ABU DHABI // The winners of the Zayed Future Energy Prize this year will share US$4 million (Dh14m) in funding for renewable energy projects.
Monday’s prize-giving ceremony, held during Abu Dhabi Sustainability Week, rewarded individuals, companies and schools that have helped to promote the importance of renewable energy.
“Sustainable development can’t be achieved without sustainable energy,” said Sheikh Mohammed bin Rashid, Vice President and Ruler of Dubai, who attended the awards ceremony.
“The nation’s capital is witnessing international momentum to bring together decision-makers, international organisations and the private sector to find solutions for future global energy challenges.”
Sheikh Mohammed bin Zayed, Crown Prince of Abu Dhabi and Deputy Supreme Commander of the Armed Forces, also attended. He said that the UAE would continue to be a leader in driving sustainable innovations across the globe.
“At this critical time in the global dialogue around sustainability and clean energy, the UAE has shown farsighted leadership in ensuring innovation plays a central role in addressing the world’s common concerns,” he said.
“Because of this, Abu Dhabi is a focal point for action that carries us along the path of sustainable development. This is a journey that we began under the farsighted vision of our Founding Father Sheikh Zayed bin Sultan Al Nahyan, whose legacy defines the UAE’s past and will continue to define its future.”

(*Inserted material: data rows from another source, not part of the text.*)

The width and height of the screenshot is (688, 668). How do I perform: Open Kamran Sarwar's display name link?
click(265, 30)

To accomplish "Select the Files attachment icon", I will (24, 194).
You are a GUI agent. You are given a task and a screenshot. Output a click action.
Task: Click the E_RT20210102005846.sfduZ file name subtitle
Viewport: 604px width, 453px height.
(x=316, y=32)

The prize recognises the “pioneers that dare to push the boundaries of what is achievable through clean energy innovation,” said Sheikh Mohammed bin Zayed.

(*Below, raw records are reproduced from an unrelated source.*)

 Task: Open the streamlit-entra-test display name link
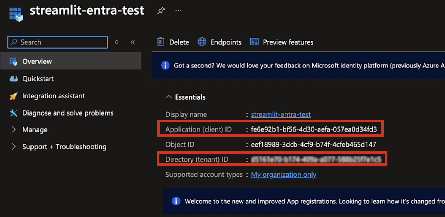pyautogui.click(x=280, y=114)
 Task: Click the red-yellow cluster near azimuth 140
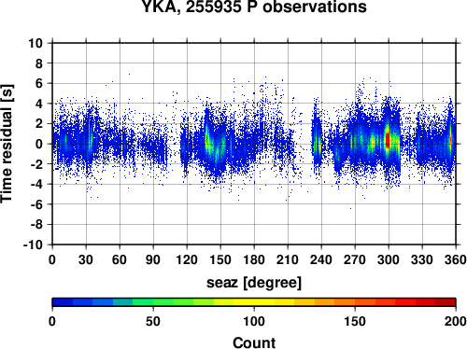206,140
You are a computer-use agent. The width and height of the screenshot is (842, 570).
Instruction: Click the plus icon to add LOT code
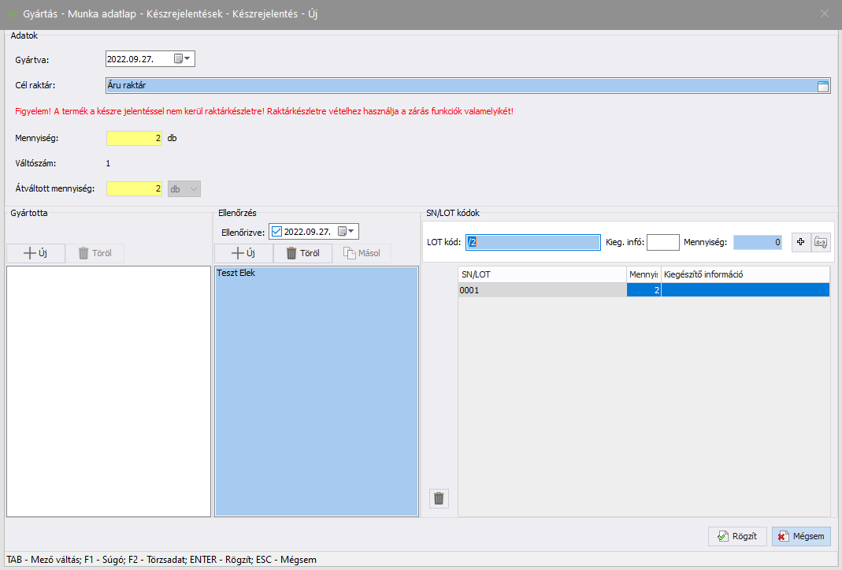pos(800,243)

“These pioneers are the individuals and organisations at the forefront of the transition to a more secure and sustainable world.”
More than 202 million people have benefited from the achievements of prize winners, said Dr Sultan Al Jaber, Minister of State and director general of the prize. Projects that have been honoured have provided water security in countries such as Bangladesh and the Philippines and offset the costs of global deforestation by avoiding carbon emissions.
In the Global High Schools category, five institutions each received $100,000 to further their efforts in promoting and teaching students about the importance of sustainability.
The high schools are: SOS HG Sheikh Secondary School in Somalia; Educativa Gabriel Plazas in Colombia; Korea Science Academy of Kaist, South Korea; Student Research Centre in Germany and Cashmere High School in New Zealand.
China’s BYD, one of the world’s largest manufacturers of electric cars, won for Large Corporation. The category offers no monetary reward, but instead recognises contributions to clean energy.
The company is in talks with the UAE to deploy electric buses as part of the country’s public transport revamp.
“We have already had meetings in the UAE with RTA and others to have electric buses and cars in the market,” said Wang Chuan-fu, the company’s chairman and president.
“We have found the UAE to be very open-minded and progressive when it comes to adopting new technologies and we look to progress our work here.”
Mr Wang said in having been awarded with the prize twice this was a sign that the UAE is astute in recognising the potential for the electric car market and in particular, the potential for its use in public transport.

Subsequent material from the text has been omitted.